TH: Once you reached the finals, there were a series of challenges to tackle along with your team members, and you obviously made it to the top of a very elite group of kids. What was your favorite challenge, and why?
EG: My favorite challenge was building a model of a green building. The building had to have no light bulbs and have no direct sunlight coming into the building, so it would be energy efficient. We had to build a model of the building to show that our design worked. It was a very interesting challenge because of its complexity — every time you fix one thing, it created another one. We had to design and build a scale model of a building in only an hour and a half. My team worked very well on the challenge, and we just barely finished it.
TH: Some of the challenges were more difficult than others. Tell us which one your team found most challenging, and how the group of you approached it.
EG: I think the most difficult challenge was compacting trash. We had to figure out the average density of the average bag of trash, and compact enough bags of trash to fill one cubic foot. We also had to make a museum quality label for the box of trash. We started by calculating the average density of a bag of trash. Then we had to figure out the best way to compact the trash with the compacter we had. The compactor we had exerted 40 tons of pressure per inch, but it was really slow, and we only had 90 minutes to complete this project.

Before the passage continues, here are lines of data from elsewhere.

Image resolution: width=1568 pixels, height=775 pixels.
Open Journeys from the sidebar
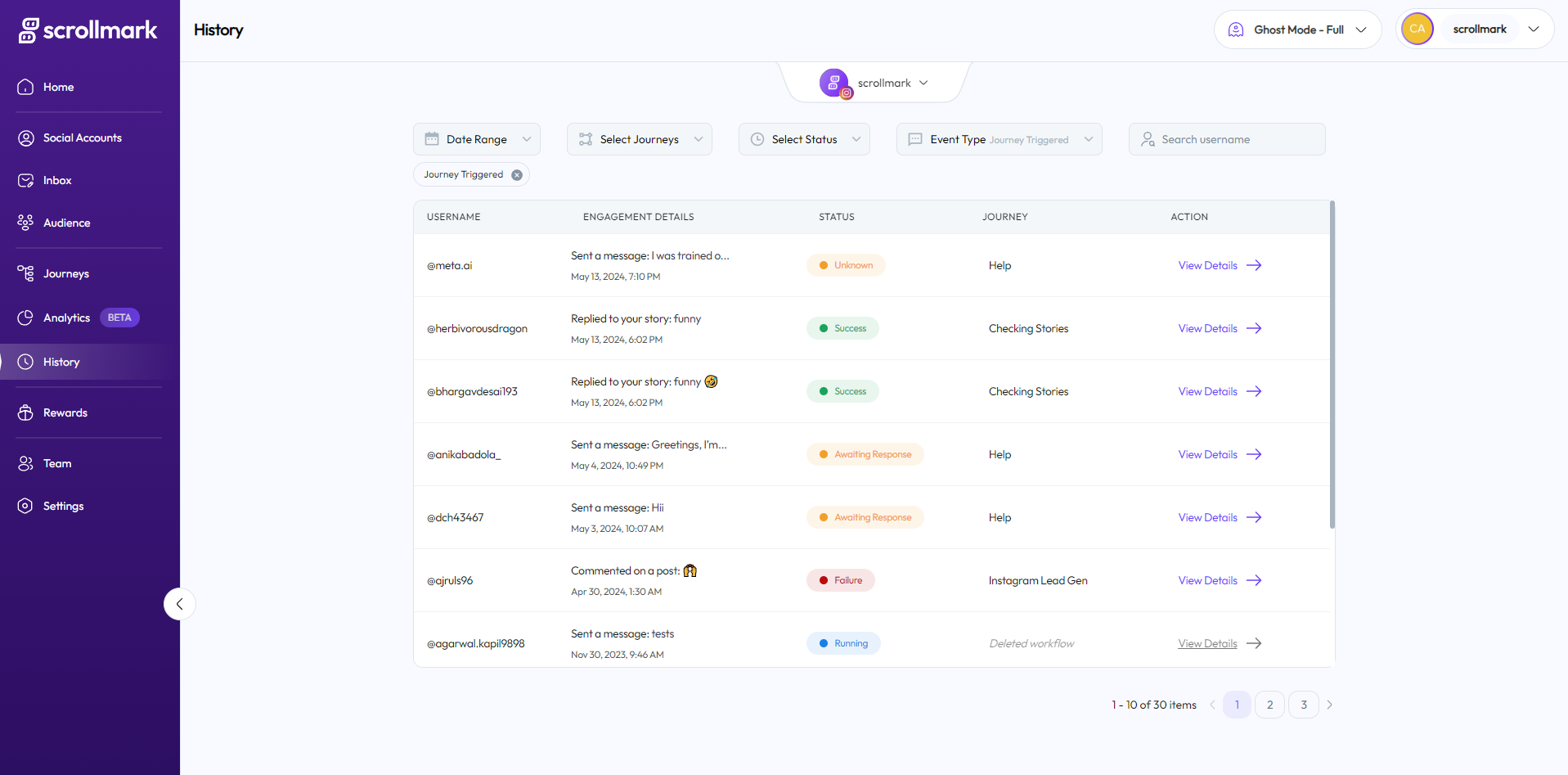coord(65,273)
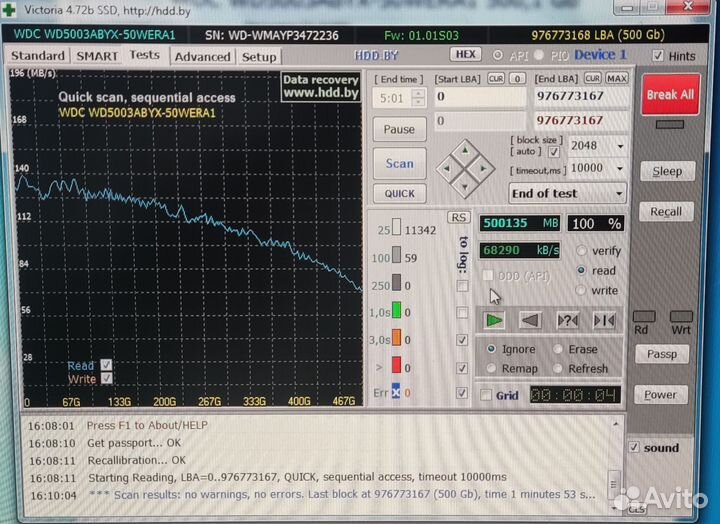
Task: Click the Start LBA input field
Action: pyautogui.click(x=480, y=97)
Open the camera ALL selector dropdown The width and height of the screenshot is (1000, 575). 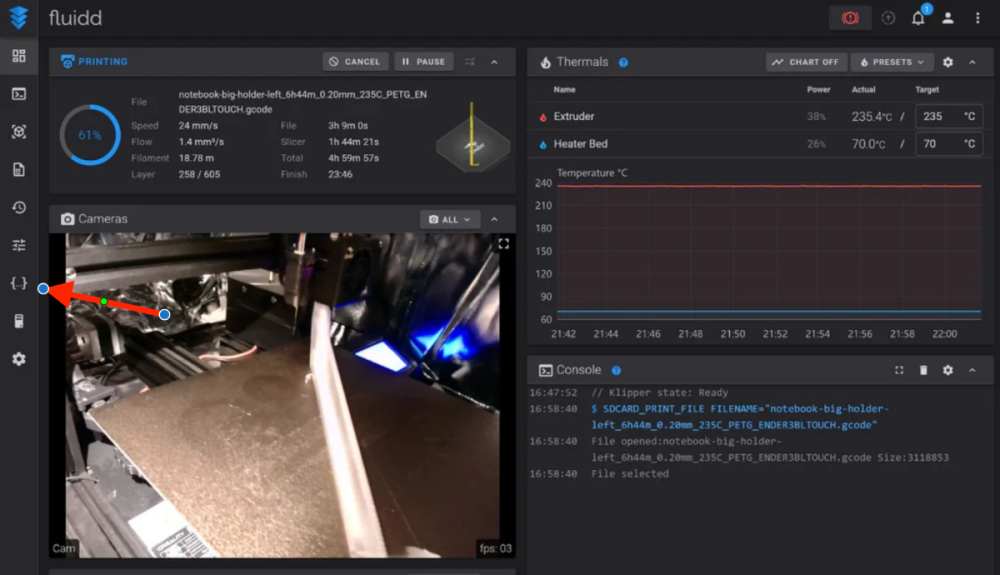pyautogui.click(x=450, y=219)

TH: Your mom filled us in a bit about the extraordinary way in which the people of your hometown of Homer, NY treated you upon your return with the title of America's Next Top Young Scientist. Tell us in your own words what they did, and how it felt to be so honored by them and the Discovery Channel.

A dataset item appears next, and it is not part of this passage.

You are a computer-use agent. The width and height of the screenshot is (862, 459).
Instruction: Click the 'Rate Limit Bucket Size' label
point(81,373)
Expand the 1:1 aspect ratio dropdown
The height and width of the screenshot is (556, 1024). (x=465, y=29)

EG: The whole school changed their day in order to make signs and plan a party for me. At the edge of town a police car and fire truck met me and escorted me through the town, past the schools. The students and teachers lined the parking lot of both schools to welcome me back. Almost every kid had a sign in their hand. There were over 900 people yelling and screaming and all chanting "Erik, Erik, Erik " until I went inside the school. Then they went into the school auditorium and the band played and they all sang our school song "Blue Pride." It took quite a while for them to settle down, but then they asked me to give a speech about my experience. It was a very overwhelming experience.
TH: So what did you tell them, and what suggestions do you have for people everywhere?
EG: I told them that climate change is no joke. I explained to them that electricity is produced by burning fossil fuels, and burning fossil fuels produces carbon dioxide. I said that we all need to do our part to help slow down climate change. Every single kid can make a difference. Whether it is turning off a light bulb, or putting in solar panels. Anything we can do helps. We are depending on my generation in order to save the world. Even though scientists are doing great things to slow down climate change we need to do our part too.
My suggestions are that people turn off appliances that aren't being used, and do anything they can to save energy. We can do things like, buying less stuff, and putting a purifier on faucets instead of buying bottled water. Every time you need to replace a light bulb, replace it with a compact florescent bulb. I know that these deeds are small, but they do make a difference in the long run.
TH: Well, the title of America's Top Young Scientist of the Year is definitely a prestigious one. What do you plan to use your title to accomplish in the year ahead?
EG: I plan to be an ambassador for science. I will use this title to help communicate the importants of science. With this title it will make people listen to me, and allow me to communicate my ideas to the world. If enough kids like me talk about this stuff, maybe the adults will catch on. But actually, I do not think it has actually sunk in that I really won this contest. I haven't had enough time to really think about it.
TH: Well Erik, enjoy the year ahead!